FAIRMONT, W.Va. — Week one of Fairmont State President Dr. Mirta Martin’s statewide tour is under wraps.
The “President Martin West Virginia Appreciation Tour” made stops in Wierton, Wheeling, Moundsville, Bridgeport, Elkins, Fairmont and Martinsburg this week, meeting with local business owners, legislators, alumni and community members.
“This is a gratitude tour. This is not so much about Fairmont State,” Martin said. “It’s really a thank you to the legislators, the community members, the business leaders who inspire the next generation of leaders to go onto college, to seek an education.
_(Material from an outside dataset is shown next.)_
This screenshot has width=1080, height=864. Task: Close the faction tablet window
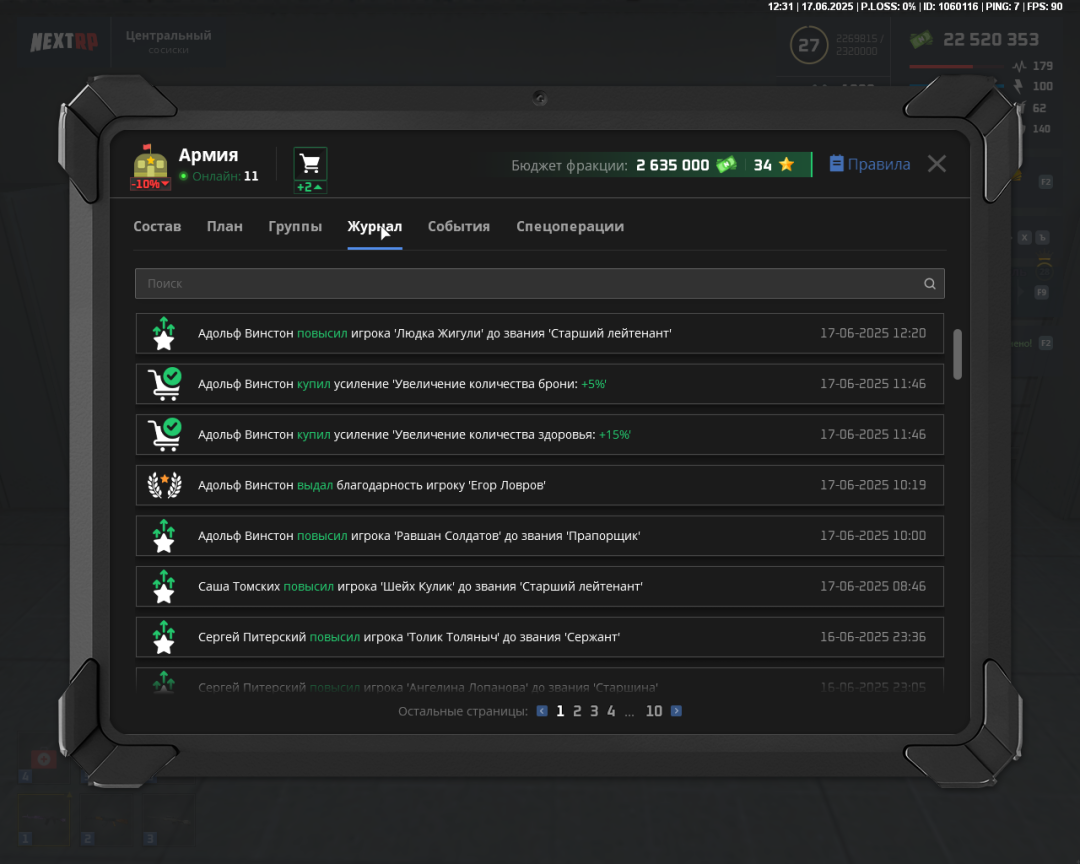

This is about expressing our gratitude to all of these people for their support of higher ed.”
In addition to offer her thanks, Martin also took the chance to discuss the economic, cultural, and institutional impact Fairmont State has had on West Virginia.
“It’s critical for us to spread the word,” she said. “You know what I have found is that we don’t tell our story often enough. Higher ed doesn’t, certainly Fairmont State doesn’t tell its story often enough.”
Martin said she’ll often hear from community members and even Fairmont State’s own alumni that they weren’t aware of the opportunities available by being a part of the Falcon Family.
“For some of our students, going to college is not a destination. That needs to be changed,” she said. “Often times they get stuck into ‘I can’t afford it.’ I would say, ‘You can’t afford not to go.’ Jobs that pay good wages, that provide meaningful employment will go away.”
Starting her career in the banking industry, Martin enjoys using numbers and statistics whenever possible.
In just six years, she said, 69 percent of the jobs in America are going to require a college degree.
“The fact that only 33 percent of our population nationwide has a four-year degree, only 11 percent in West Virginia has a four-year degree, it shocks people,” she said. “It’s not intended to be a shock, it’s intended to open a door, to begin an conversation, to provide an opportunity. This next generation of leaders have an incredible opportunity to change the landscape of West Virginia and our United States, and we need to be able to inspire them.”
Many of those present for the Harrison County Economic Development meeting that Martin attended in Bridgeport Thursday are part of the region’s aerospace and technology sectors — two areas that Fairmont State has come to thrive in.
The university works with those industry members to build successful programs to train a talent pipeline, Martin said.
“By working together with West Virginia communities to build strong bridges, we strengthen the Fairmont State pipeline,” she said. “Student jobs, co-op programs, and internships all allow these partnerships to become strong which in turn benefits our students and our communities.”
Strengthening the state through growth and innovation will in turn help to keep one of the most valuable resources — its young people — living and working in West Virginia.
“New ideas, or innovations, are the hallmark of the knowledge-based economy. As we move forward, knowledge and its access via higher education is our most important resource,” Martin said. “That’s why Fairmont State is focusing on partnering with businesses and industry across the state to make West Virginia a destination of choice for entrepreneurs, for businesses, and for the talented, highly-skilled workforce industries require.”
Additional tour stops in Charleston will be announced soon.